FRESH Q&A Discussion Leader
Francis Thicke, with his wife Susan, owns and operates
a 75-cow, grass-based, organic dairy near Fairfield, Iowa. They process their milk on the farm and market their dairy
products through grocery stores and restaurants in Fairfield. Francis has served in many organizations, including the
Iowa Environmental Protection Commission, the Iowa Food Policy Council, and on the boards of directors of the Organic Farming
Research Foundation and the Midwest Organic and Sustainable Education Service. He has a Ph.D. in soil fertility and
has served as the National Program Leader for Soil Science for the USDA-Extension Service in Washington, D.C. In Sept
2009, Francis announced his candidacy for Iowa Secretary of Agriculture.
Jerry Peckumn, with son Tom, farms in Greene County. He raises corn, soybeans,
forage and beef. His land management strategies include residue management, nutrient management, site specific pest
management, cover crops, water quality assessments, and perennial crops. He also sets aside land for wildlife and ecological
refuges. He understands the need to remain profitable and competitive in agriculture and also believes that natural
resource conservation is an important ethical component in our lives. Jerry graduated from Iowa State University in
Agricultural Business, worked many years in agricultural finance, served on the Iowa DNR's Environmental Protection Commission,
and is a member of many conservation organizations including Practical Farmers of Iowa, Iowa Natural Heritage Foundation,
Izaak Walton League, Ducks Unlimited and Pheasants Forever. He also chairs the Iowa Rivers Revival, a statewide river
advocacy group. Jerry's wife, Gail, works in environmental education. They have three children, Christine, Thomas, and
George Naylor farms near Churdan, Iowa. After graduating from
the University of California, Berkeley, he moved back to his family farm in 1976 and was soon elected to the first Iowa Corn
Promotion Board. During the farm crisis of the 1980's, he was active in the American Agriculture Movement, Iowa Farm
Unity Coalition and the North American Farm Alliance. He has served as past president of the National Family Farm Coalition,
was on the Executive Committee of the Iowa Chapter of the Sierra Club, and was a member of former Iowa Governor Vilsack's
Agricultural Task Force and Water Summit. He has also attended gatherings at various international trade talks.

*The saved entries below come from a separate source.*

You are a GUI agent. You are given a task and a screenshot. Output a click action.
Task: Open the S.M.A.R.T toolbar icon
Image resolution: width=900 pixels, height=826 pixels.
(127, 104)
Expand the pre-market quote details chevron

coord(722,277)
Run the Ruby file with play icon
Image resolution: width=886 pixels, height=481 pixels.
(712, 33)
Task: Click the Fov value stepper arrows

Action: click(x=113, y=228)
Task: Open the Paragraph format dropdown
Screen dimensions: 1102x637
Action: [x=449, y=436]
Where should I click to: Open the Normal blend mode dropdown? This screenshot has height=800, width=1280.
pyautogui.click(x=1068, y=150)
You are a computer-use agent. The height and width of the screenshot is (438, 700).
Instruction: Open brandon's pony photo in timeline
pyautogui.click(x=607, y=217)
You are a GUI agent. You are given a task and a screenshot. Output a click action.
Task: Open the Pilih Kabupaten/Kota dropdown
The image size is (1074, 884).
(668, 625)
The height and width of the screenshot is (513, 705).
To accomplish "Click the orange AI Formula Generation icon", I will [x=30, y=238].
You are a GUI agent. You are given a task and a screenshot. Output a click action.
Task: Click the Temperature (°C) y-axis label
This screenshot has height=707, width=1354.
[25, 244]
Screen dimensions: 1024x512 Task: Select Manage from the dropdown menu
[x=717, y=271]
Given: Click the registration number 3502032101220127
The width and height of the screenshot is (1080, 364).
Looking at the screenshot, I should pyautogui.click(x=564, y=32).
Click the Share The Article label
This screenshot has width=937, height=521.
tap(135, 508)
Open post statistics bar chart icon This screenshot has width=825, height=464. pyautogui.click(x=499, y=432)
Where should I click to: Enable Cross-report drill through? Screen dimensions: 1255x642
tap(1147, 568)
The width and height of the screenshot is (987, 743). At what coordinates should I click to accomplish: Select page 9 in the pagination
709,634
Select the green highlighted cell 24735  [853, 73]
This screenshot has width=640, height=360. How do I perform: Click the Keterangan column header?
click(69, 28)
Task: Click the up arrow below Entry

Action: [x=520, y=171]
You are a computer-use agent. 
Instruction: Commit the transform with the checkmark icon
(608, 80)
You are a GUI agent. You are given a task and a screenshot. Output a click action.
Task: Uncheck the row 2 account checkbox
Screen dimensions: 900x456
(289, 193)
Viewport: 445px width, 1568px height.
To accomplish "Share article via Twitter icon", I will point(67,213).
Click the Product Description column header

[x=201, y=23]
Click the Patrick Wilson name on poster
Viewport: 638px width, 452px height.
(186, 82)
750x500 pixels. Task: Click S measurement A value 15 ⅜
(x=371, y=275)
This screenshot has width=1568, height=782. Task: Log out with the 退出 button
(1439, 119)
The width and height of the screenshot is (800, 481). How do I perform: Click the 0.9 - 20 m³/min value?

He is prominently featured in Michael Pollan's best selling book, The Omnivore's Dilemma, and is a featured farmer in the
documentary film FRESH.
Nick Foster is a fifth generation farmer in Greene County Iowa. Nick
and his wife, Annette, live in the same farmhouse that his great grandfather and brother built. Nick has lived and worked
on Pleasant Prairie stock farm all his life. His education came from farming with his parents and a full set of grandparents
until he was well into his 30's. Today, his operation is shared with the next generation, his son-in-law James Timmons.
Nick and James share a passion for excellence in agriculture. Their operation consists of corn and soybean rotation.
James and Nicole (Nick & Annette's daughter) have begun raising pigs on the family farm with Niman Ranch. Niman
Ranch mandates that the hogs be raised in a proper environment and fed a balanced nutritious and antibiotic and hormone-free
diet. Their passion has also led the family to host a 1900 farm reenactment threshing bee at their home.
Chris Henning (discussion moderator)
Chris Henning - farmer, foodie, environmentalist
and community activist - was a Greene County farm girl who left "for good" right after high school to lead a life
in the business world where she spent nearly 20 years at Meredith Corporation in Des Moines and 7 years in events planning
and production in Arizona. She returned to her farming roots in 1992 to farm just a mile from where she grew up.
She was a founding member and the Executive Director for the Greene Bean Projects from 2001 to 2008. She has also been
an outspoken community organizer and activist for clean air and clean water, after the floods of '93 stranded her on her farm.